Signorello also testified that pursuant to LVMPD policy, a seizure and search of *1058purses occurs during every prostitution sweep, irrespective of the need to identify the detainee. (Dkt. no. 84-2 at 50, 53-54.) Goodman’s detention, along with that of the numerous other prostitution suspects on the same evening, appears to have been enacted consistent with this Vice procedure. Accordingly, these facts defeat LVMPD’s attempt to secure summary judgment notwithstanding the individual officers’ unconstitutional conduct.
Nevertheless, Goodman’s competing request for summary judgment against LVMPD must also be denied. A number of outstanding factual issues prevent the Court from issuing a decision as a matter of law in favor of Goodman, including whether LVMPD’s detention of Goodman is consistent with their policy and practice in conducting prostitution sweeps, whether Goodman’s unconstitutional detention and arrest is but a “single constitutional deprivation” insufficient to render a judgment against a municipality, see Christie v. Iopa, 176 F.3d 1231, 1235 (9th Cir.1999),8 or what role Vice prostitution sweeps play in encouraging or sanctioning unconstitutional Terry stops. The facts cited above may support the conclusion that the nature and structure of prostitution sweeps result in hurried situations that prevent officers from constitutionally evaluating whether a target’s conduct is susceptible to reasonable suspicion of wrongdoing. However, Goodman has failed to demonstrate as a matter of law that LVMPD policy causes officers to miscalculate their justification for performing a Terry stop, or that the policy results in officers impermissibly arresting detainees without probable cause. Because enough facts have been raised to create a genuine dispute on the issue, summary judgment at this stage is therefore inappropriate.

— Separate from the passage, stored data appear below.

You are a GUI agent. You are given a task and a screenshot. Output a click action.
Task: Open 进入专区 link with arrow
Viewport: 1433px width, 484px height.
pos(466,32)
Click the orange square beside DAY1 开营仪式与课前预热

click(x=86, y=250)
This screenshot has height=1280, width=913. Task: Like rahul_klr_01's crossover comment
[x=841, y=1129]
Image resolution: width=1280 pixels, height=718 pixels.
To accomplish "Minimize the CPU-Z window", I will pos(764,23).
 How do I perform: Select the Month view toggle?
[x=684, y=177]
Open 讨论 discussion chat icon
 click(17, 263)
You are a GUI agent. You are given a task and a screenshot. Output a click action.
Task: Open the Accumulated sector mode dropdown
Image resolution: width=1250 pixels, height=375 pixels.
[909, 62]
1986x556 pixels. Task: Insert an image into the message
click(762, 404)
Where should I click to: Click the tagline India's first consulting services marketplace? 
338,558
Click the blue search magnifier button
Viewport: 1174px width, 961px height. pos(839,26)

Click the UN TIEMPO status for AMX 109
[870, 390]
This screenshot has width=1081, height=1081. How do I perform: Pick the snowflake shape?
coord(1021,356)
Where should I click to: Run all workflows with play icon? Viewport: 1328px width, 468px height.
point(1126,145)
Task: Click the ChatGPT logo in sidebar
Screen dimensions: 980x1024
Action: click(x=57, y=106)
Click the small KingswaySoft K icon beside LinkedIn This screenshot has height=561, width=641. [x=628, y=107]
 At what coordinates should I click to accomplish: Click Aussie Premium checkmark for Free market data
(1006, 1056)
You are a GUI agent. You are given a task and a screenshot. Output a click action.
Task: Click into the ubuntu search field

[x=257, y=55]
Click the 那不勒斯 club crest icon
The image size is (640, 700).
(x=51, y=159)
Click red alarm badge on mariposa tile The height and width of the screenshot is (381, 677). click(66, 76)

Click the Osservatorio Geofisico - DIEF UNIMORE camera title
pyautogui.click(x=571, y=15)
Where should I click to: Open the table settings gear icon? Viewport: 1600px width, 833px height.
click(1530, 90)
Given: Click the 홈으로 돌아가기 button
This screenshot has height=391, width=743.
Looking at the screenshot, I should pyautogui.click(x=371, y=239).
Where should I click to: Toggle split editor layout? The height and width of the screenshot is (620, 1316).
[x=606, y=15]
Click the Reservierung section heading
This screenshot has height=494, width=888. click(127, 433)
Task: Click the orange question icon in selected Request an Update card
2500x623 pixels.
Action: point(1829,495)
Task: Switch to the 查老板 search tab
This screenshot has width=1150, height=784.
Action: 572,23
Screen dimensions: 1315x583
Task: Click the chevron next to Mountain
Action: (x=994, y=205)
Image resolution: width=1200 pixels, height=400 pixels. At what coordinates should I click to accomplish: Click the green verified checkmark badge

5. Individual Defendants’ Qualified Immunity
Where a plaintiff has stated a valid cause of action under § 1983, government officials sued in their individual capacities may raise the affirmative defense of qualified or absolute immunity. See Spoklie v. Montana, 411 F.3d 1051, 1060 (9th Cir.2005). The doctrine of qualified immunity protects government officials “from liability for civil damages insofar as their conduct does not violate clearly established statutory or constitutional rights of which a reasonable person would have known.” Harlow v. Fitzgerald, 457 U.S. 800, 818, 102 S.Ct. 2727, 73 L.Ed.2d 396 (1982). This immunity is granted broadly and “provides ample protection to all but the plainly incompetent or those who knowingly violate the law.” Moran v. Washington, 147 F.3d 839, 844 (9th Cir.1998) (quoting Malley v. Briggs, 475 U.S. 335, 341, 106 S.Ct. 1092, 89 L.Ed.2d 271 (1986)). “When a law enforcement officer asserts qualified immunity from liability for Fourth Amendment violations, the district court must determine whether, in light of clearly established principles governing the conduct in question, the officer objectively could have believed that his conduct was lawful.” Watkins v. City of Oakland, Cal., 145 F.3d 1087, 1092 (9th Cir.1998).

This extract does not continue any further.